----- Source records -----

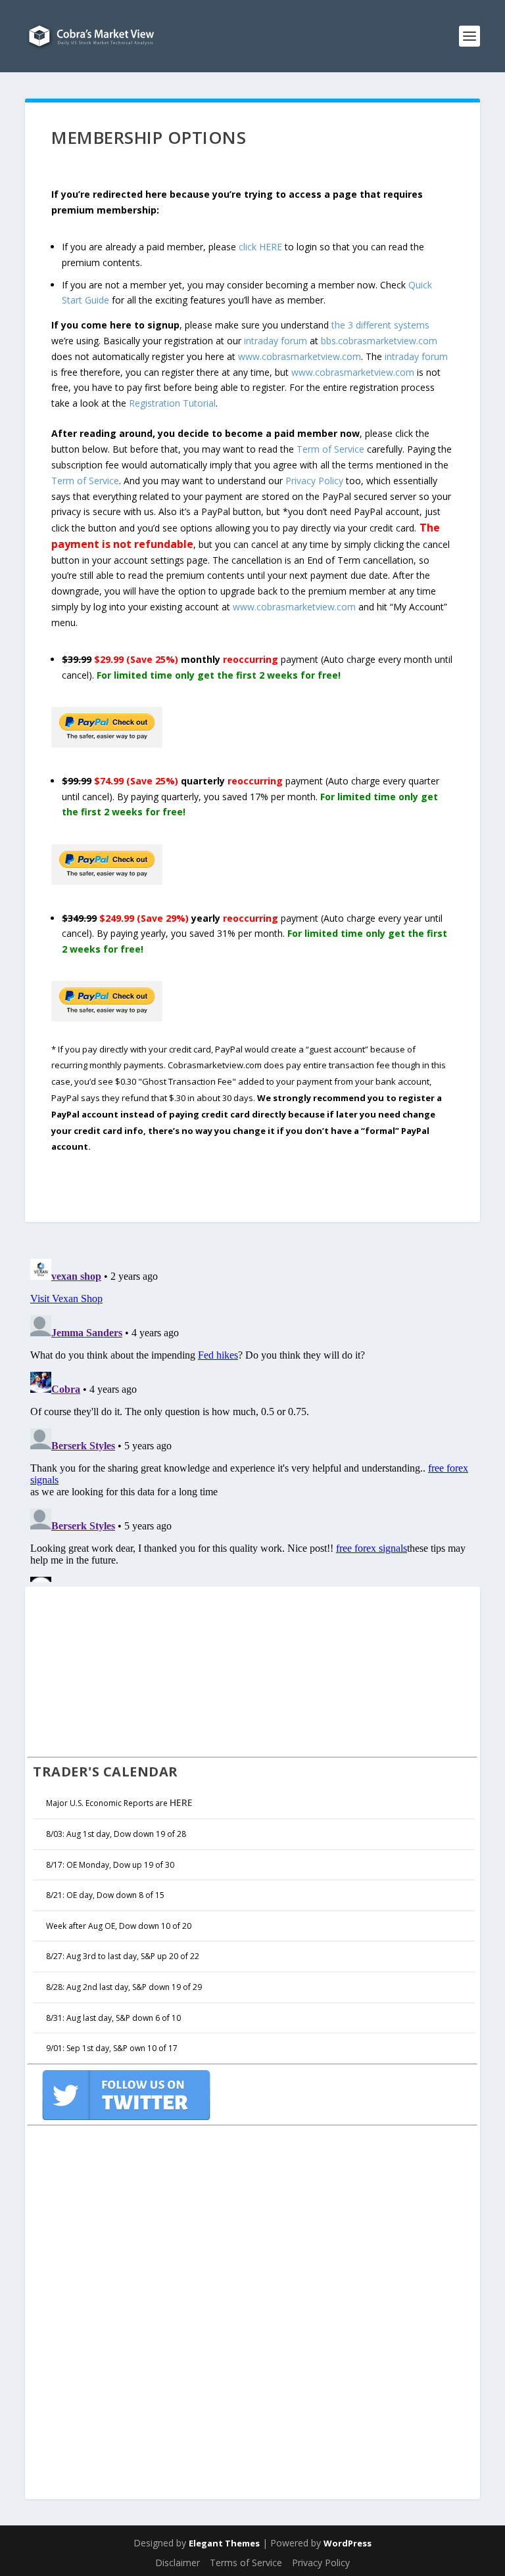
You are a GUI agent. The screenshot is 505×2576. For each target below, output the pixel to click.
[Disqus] (252, 1418)
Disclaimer (177, 2562)
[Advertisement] (126, 1670)
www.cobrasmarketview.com (299, 356)
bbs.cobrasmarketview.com (379, 340)
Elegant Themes (224, 2543)
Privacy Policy (314, 480)
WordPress (348, 2543)
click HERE (260, 246)
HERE (181, 1802)
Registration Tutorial (172, 403)
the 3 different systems (380, 325)
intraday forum (275, 340)
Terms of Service (246, 2562)
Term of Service (330, 449)
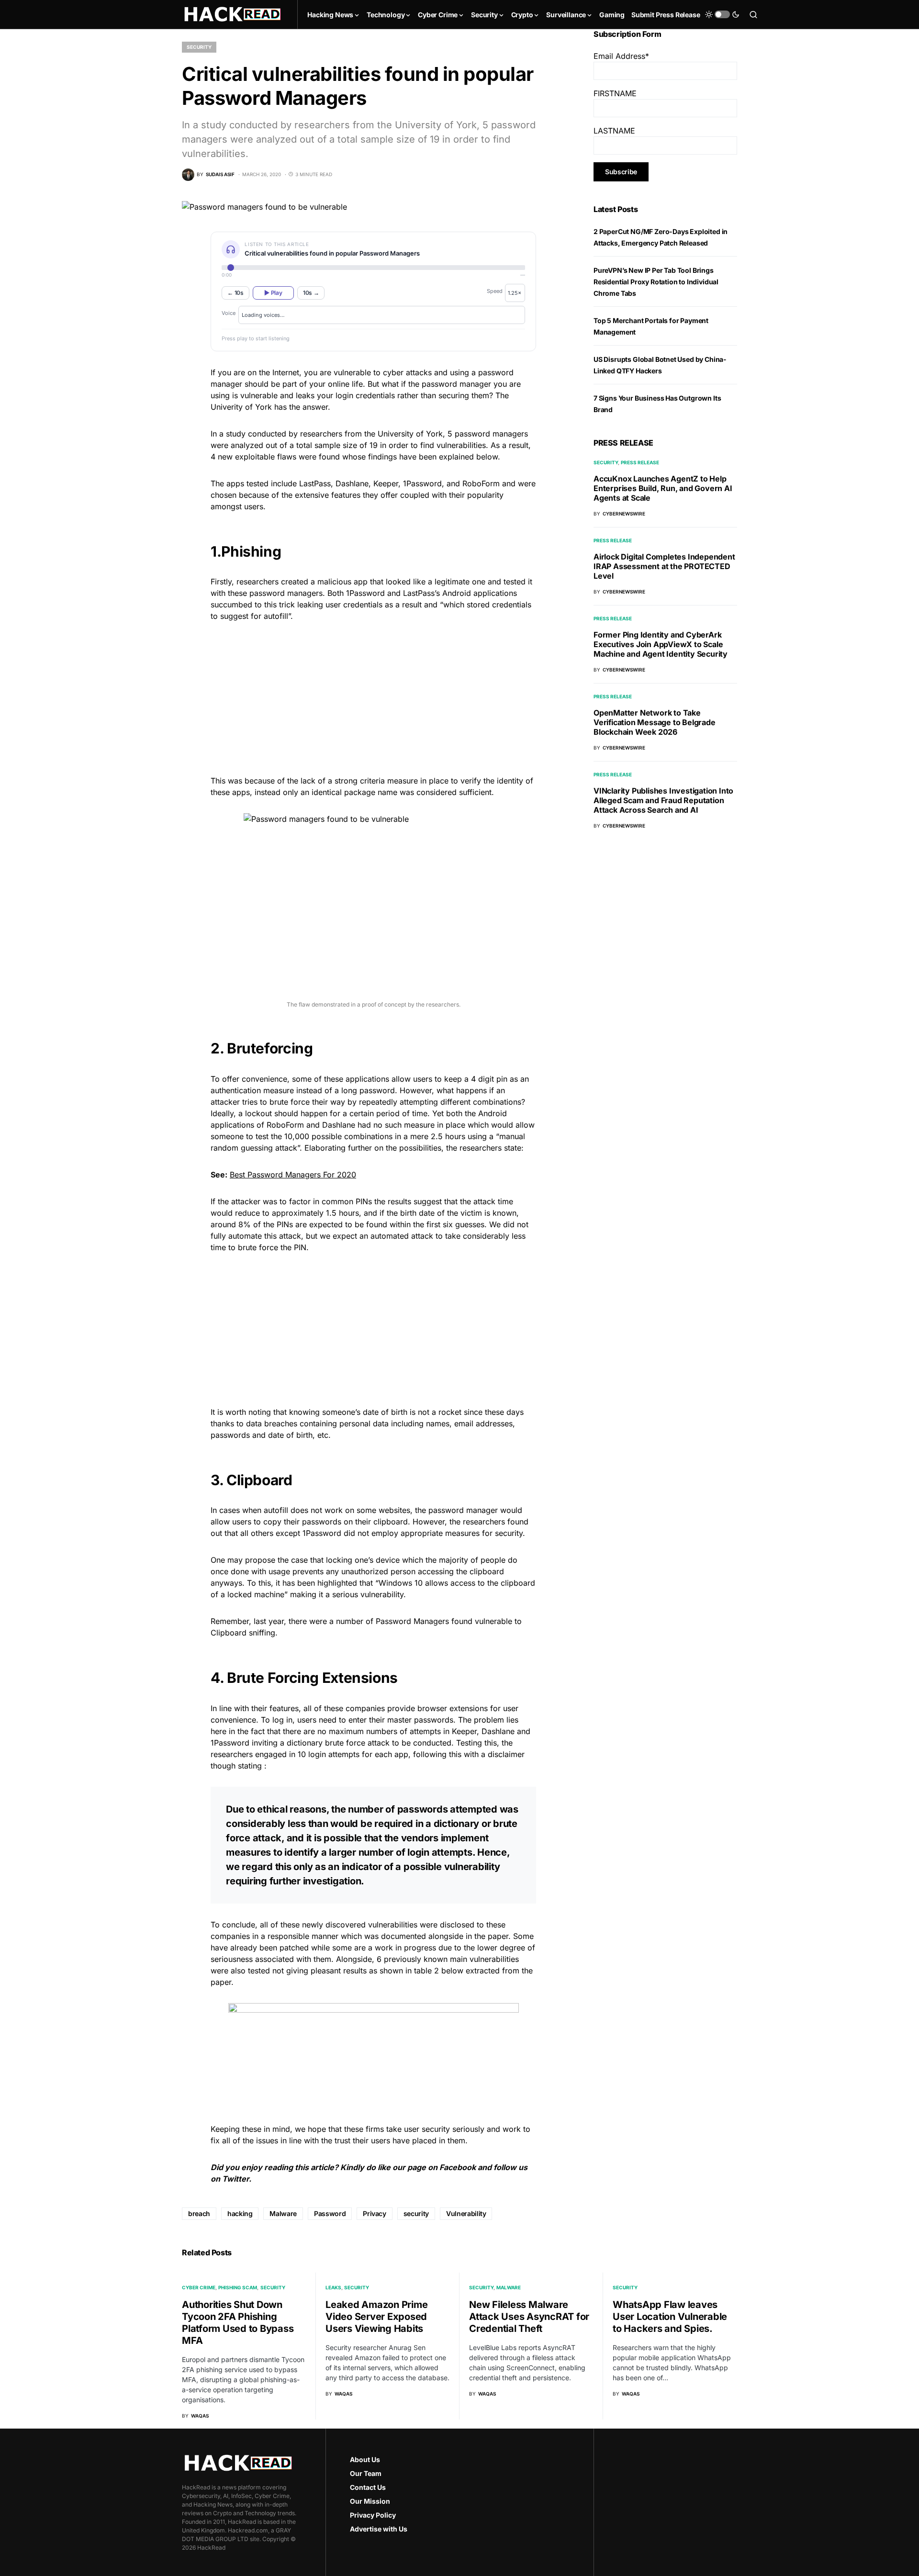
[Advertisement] (373, 697)
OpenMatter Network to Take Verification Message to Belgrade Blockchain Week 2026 (655, 722)
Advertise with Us (378, 2529)
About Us (365, 2459)
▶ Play (273, 292)
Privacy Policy (373, 2515)
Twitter (235, 2179)
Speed (495, 291)
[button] (722, 14)
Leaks (333, 2287)
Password (330, 2213)
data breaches (271, 1423)
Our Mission (370, 2501)
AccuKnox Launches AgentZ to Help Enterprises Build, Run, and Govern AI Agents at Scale (663, 488)
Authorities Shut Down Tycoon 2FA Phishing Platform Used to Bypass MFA (237, 2322)
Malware (283, 2213)
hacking (240, 2213)
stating (250, 1765)
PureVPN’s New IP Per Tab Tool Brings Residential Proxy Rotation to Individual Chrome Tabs (656, 281)
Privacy (374, 2213)
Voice (228, 313)
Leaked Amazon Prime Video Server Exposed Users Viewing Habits (376, 2316)
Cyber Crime (198, 2287)
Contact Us (368, 2487)
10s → (311, 292)
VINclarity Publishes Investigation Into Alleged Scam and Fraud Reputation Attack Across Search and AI (663, 800)
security (416, 2213)
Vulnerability (466, 2213)
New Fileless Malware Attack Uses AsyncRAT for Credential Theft (529, 2316)
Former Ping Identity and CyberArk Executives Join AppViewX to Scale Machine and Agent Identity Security (661, 644)
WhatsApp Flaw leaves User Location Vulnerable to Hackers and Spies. (670, 2316)
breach (199, 2213)
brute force (289, 1102)
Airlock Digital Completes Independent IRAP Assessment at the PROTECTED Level (664, 566)
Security (199, 47)
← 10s (235, 292)
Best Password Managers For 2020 (293, 1174)
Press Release (640, 462)
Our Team (365, 2473)
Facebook (457, 2167)
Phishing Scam (237, 2287)
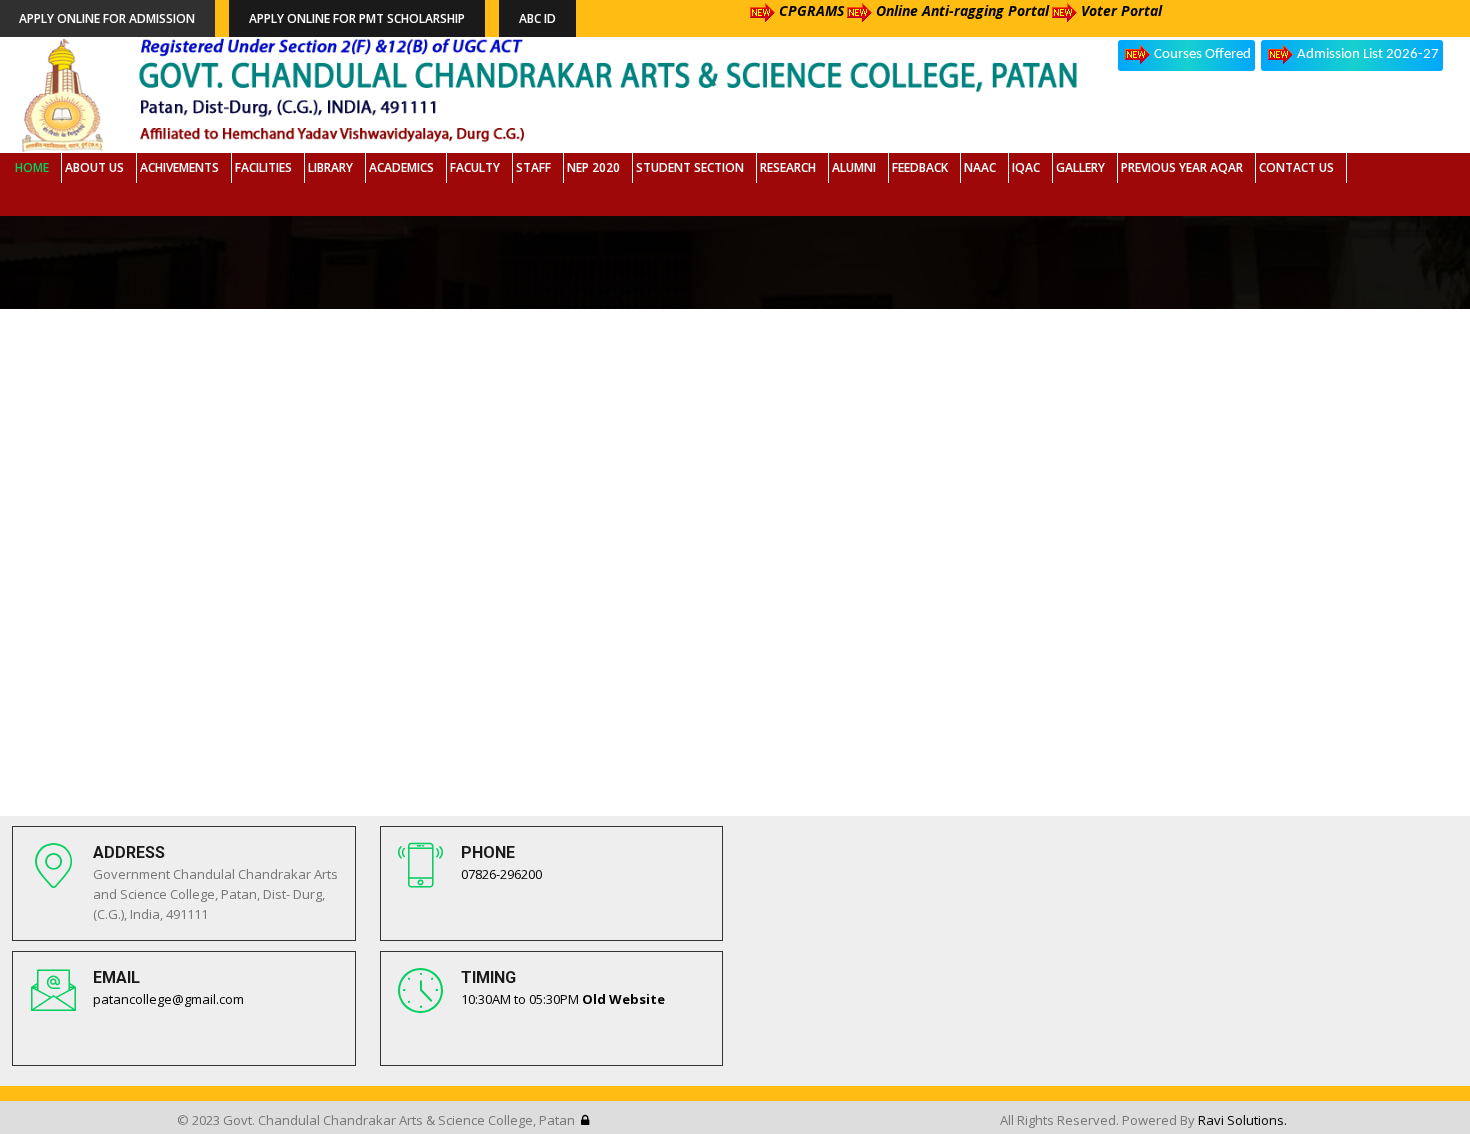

-----

Work request
Transcribe the entries above verbatim, omitting their pictures.

Written solution
You are a GUI agent. The screenshot is 505×2576. For each target below, output the pixel to click.
[Disqus] (252, 1418)
Disclaimer (177, 2562)
[Advertisement] (126, 1670)
www.cobrasmarketview.com (299, 356)
bbs.cobrasmarketview.com (379, 340)
Elegant Themes (224, 2543)
Privacy Policy (314, 480)
WordPress (348, 2543)
click HERE (260, 246)
HERE (181, 1802)
Registration Tutorial (172, 403)
the 3 different systems (380, 325)
intraday forum (275, 340)
Terms of Service (246, 2562)
Term of Service (330, 449)
[Advertisement] (373, 697)
OpenMatter Network to Take Verification Message to Belgrade Blockchain Week 2026 (655, 722)
Advertise with Us (378, 2529)
About Us (365, 2459)
▶ Play (273, 292)
Privacy Policy (373, 2515)
Twitter (235, 2179)
Speed (495, 291)
[button] (722, 14)
Leaks (333, 2287)
Password (330, 2213)
data breaches (271, 1423)
Our Mission (370, 2501)
AccuKnox Launches AgentZ to Help Enterprises Build, Run, and Govern AI Agents at Scale (663, 488)
Authorities Shut Down Tycoon 2FA Phishing Platform Used to Bypass MFA (237, 2322)
Malware (283, 2213)
hacking (240, 2213)
stating (250, 1765)
PureVPN’s New IP Per Tab Tool Brings Residential Proxy Rotation to Individual Chrome Tabs (656, 281)
Privacy (374, 2213)
Voice (228, 313)
Leaked Amazon Prime Video Server Exposed Users Viewing Habits (376, 2316)
Cyber Crime (198, 2287)
Contact Us (368, 2487)
10s → (311, 292)
VINclarity Publishes Investigation Into Alleged Scam and Fraud Reputation Attack Across Search and AI (663, 800)
security (416, 2213)
Vulnerability (466, 2213)
New Fileless Malware Attack Uses AsyncRAT for Credential Theft (529, 2316)
Former Ping Identity and CyberArk Executives Join AppViewX to Scale Machine and Agent Identity Security (661, 644)
WhatsApp Flaw leaves User Location Vulnerable to Hackers and Spies. (670, 2316)
breach (199, 2213)
brute force (289, 1102)
Airlock Digital Completes Independent IRAP Assessment at the PROTECTED Level (664, 566)
Security (199, 47)
← 10s (235, 292)
Best Password Managers For 2020 (293, 1174)
Press Release (640, 462)
Our Team (365, 2473)
Facebook (457, 2167)
Phishing Scam (237, 2287)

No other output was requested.